Бажов тоже получает Сталинскую премию. Получает ее в 1943 году, в 1944-м, сверх того, – орден Ленина. И это после того, как его дважды исключали из партии, после того, как его книга «Формирование на ходу. К истории Камышловского 254-го 29-й дивизии полка» так и не была напечатана, потому что писатель опирался на свидетельства репрессированных уже участников Гражданской войны. А вот сказы – это то что надо, и Сталин послал ему сигнал: ты угадал. И дело даже не в том, что в 1943 году Урал – опорный край державы. Сюда уехала промышленность, сюда побежали эвакуированные, и выстояли благодаря Уралу, и это всему Уралу надо навесить орден и показать: все это – благодаря вам. Бажов получает премию потому, что угадал главную интенцию сталинского общества – построить мир, в котором хорошо только абсолютному профессионалу, поскольку у него есть все условия для поисков совершенства.

Я совершенно не собираюсь оправдывать Сталина, не Сталин по большому счету создал это уникальное государство. Идея на самом деле модернистская: жизнь – ничто, творчество – все, жизнь – ничто, профессионализм – все. То, что в Советском Союзе осуществился этот аморальный, если угодно – внеморальный политический принцип, это и угадал Бажов. Его Данила-мастер холоден к людям, его интересует абсолют. Пока у него есть любовь, он еще на земле остается. А потом пересиливает другая любовь, пересиливает Хозяйка Медной горы. Точно так же в фильме Лени Рифеншталь «Голубой свет» девушка, которая ищет абсолютную истину, абсолютное совершенство, гибнет, потому что ее привлекает только сверкающий лед. И Крысолов уводит детей в гору (у Цветаевой – в реку, а в оригинале они уходят в гору) именно потому, что Крысолов – музыкант, ищущий совершенства, и с людьми и их пошлыми целями делать ему просто нечего.

[Фрагмент набора данных]

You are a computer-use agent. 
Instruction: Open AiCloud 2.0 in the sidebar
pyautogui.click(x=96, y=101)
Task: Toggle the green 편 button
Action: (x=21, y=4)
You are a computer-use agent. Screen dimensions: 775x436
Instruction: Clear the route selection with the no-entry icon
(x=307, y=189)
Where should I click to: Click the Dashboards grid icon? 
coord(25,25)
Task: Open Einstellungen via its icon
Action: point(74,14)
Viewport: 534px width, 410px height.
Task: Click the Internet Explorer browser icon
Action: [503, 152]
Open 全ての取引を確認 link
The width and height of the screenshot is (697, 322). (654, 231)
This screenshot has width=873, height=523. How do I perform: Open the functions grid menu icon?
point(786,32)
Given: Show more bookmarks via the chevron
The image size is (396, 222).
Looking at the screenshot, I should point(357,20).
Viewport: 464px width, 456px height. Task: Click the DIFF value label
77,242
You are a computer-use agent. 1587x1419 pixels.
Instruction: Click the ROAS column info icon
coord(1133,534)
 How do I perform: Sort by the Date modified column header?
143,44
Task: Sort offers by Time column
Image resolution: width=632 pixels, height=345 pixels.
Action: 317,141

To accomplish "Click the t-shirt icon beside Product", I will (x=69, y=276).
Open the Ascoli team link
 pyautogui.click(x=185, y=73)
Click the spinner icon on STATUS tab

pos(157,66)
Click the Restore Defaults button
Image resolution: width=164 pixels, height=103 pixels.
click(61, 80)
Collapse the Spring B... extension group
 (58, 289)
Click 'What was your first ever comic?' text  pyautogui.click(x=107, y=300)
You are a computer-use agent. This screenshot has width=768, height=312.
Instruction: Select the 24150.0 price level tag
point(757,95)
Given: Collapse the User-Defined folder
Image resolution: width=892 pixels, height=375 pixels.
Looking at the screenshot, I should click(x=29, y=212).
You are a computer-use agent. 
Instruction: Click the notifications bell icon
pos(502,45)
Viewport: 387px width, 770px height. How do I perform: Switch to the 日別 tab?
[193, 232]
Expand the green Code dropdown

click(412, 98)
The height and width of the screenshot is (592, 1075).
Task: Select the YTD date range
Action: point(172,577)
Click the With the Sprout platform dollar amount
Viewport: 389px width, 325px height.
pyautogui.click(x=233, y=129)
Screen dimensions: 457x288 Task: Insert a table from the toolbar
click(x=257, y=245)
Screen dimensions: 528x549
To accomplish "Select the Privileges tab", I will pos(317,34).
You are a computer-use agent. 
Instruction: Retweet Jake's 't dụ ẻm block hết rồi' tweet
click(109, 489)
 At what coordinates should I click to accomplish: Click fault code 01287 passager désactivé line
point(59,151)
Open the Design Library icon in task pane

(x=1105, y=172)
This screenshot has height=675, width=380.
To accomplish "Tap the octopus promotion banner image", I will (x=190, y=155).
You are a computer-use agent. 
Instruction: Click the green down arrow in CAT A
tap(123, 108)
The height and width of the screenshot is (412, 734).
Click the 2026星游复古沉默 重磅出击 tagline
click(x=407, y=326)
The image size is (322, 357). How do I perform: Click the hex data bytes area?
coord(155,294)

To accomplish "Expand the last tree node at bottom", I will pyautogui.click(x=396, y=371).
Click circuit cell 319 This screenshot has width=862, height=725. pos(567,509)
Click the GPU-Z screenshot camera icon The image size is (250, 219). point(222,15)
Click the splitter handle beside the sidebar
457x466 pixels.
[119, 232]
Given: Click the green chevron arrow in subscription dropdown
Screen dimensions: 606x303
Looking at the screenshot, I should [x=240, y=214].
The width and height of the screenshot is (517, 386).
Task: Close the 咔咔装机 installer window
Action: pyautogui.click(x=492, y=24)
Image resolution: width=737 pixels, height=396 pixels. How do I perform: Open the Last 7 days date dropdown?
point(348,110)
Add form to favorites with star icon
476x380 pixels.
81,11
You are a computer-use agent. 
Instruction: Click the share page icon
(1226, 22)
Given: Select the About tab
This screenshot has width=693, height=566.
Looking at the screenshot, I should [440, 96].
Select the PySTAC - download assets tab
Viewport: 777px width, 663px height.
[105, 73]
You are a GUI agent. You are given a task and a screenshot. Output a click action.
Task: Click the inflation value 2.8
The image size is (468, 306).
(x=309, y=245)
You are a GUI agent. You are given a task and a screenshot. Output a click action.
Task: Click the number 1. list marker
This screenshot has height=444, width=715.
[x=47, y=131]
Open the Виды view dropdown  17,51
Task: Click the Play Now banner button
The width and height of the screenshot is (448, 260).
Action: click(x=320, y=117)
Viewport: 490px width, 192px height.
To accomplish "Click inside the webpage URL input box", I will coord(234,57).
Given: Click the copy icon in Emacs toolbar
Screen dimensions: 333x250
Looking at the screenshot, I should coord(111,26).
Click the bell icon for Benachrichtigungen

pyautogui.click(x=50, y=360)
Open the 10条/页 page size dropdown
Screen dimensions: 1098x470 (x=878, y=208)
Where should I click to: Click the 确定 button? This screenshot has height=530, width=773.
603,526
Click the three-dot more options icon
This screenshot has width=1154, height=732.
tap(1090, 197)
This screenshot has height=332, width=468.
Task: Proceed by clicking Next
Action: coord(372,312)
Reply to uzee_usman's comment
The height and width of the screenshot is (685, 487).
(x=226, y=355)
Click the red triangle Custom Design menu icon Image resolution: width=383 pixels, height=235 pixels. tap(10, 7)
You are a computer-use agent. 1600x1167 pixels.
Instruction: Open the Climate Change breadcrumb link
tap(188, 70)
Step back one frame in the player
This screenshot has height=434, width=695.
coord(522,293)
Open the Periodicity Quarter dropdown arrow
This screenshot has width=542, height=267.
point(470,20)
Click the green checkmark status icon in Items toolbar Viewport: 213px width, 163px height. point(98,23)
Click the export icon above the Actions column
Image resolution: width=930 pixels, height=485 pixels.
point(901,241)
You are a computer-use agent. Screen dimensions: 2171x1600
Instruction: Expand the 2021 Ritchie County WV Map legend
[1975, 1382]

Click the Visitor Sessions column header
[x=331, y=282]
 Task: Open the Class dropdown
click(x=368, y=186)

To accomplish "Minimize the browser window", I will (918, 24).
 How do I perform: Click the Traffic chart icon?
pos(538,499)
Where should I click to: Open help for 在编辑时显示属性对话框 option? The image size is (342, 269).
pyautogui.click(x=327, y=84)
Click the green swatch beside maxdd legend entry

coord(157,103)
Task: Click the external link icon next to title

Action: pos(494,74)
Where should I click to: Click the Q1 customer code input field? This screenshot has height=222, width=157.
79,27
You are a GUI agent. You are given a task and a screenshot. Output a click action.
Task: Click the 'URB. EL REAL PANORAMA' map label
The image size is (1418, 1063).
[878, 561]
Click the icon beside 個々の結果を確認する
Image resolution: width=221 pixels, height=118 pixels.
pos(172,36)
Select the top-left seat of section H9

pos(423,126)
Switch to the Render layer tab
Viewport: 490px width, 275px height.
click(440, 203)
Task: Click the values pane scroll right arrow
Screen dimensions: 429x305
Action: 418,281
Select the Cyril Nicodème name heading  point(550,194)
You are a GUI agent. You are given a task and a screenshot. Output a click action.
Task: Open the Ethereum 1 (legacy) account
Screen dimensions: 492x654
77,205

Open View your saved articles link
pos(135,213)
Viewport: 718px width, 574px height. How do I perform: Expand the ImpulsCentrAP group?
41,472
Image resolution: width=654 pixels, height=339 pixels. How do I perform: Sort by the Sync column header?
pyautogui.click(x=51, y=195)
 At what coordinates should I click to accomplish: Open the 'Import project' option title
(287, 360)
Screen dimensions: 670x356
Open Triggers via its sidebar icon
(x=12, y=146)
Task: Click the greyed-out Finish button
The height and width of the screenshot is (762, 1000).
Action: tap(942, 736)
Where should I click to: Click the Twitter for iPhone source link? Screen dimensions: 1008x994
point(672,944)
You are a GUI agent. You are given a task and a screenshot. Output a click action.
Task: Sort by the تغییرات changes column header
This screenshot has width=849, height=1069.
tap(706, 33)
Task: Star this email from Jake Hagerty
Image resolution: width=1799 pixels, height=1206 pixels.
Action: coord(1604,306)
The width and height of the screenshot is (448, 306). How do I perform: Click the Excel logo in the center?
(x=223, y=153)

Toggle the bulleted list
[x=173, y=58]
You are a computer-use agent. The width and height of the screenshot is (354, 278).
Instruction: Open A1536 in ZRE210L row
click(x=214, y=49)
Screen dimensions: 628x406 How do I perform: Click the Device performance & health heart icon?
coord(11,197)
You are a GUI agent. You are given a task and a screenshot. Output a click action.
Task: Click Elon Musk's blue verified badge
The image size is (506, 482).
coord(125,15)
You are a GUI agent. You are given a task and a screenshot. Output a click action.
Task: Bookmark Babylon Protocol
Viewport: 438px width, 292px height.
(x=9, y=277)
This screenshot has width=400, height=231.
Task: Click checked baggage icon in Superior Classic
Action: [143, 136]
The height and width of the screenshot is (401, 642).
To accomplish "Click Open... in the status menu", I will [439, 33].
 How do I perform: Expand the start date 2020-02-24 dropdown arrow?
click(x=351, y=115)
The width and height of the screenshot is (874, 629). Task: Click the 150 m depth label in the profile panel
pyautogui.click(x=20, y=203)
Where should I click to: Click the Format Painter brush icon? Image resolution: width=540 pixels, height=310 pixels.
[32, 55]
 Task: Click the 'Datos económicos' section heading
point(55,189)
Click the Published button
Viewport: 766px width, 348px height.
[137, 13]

== ЗАДАНИЯ ==
(a) Какой орден, согласно отрывку, Бажов получил в 1944 году?
(b) Найдите все строки записей, в которых встречается слово «will», и перепишите их.

== ОТВЕТЫ НА ЗАДАНИЯ ==
(a) Орден Ленина.

(b)
To accomplish "Click the t-shirt icon beside Product", I will (x=69, y=276).
To accomplish "Select the Privileges tab", I will pos(317,34).
To accomplish "Tap the octopus promotion banner image", I will (x=190, y=155).
To accomplish "Expand the last tree node at bottom", I will pyautogui.click(x=396, y=371).
To accomplish "Click inside the webpage URL input box", I will coord(234,57).
To accomplish "Minimize the browser window", I will (918, 24).
To accomplish "Click Open... in the status menu", I will [439, 33].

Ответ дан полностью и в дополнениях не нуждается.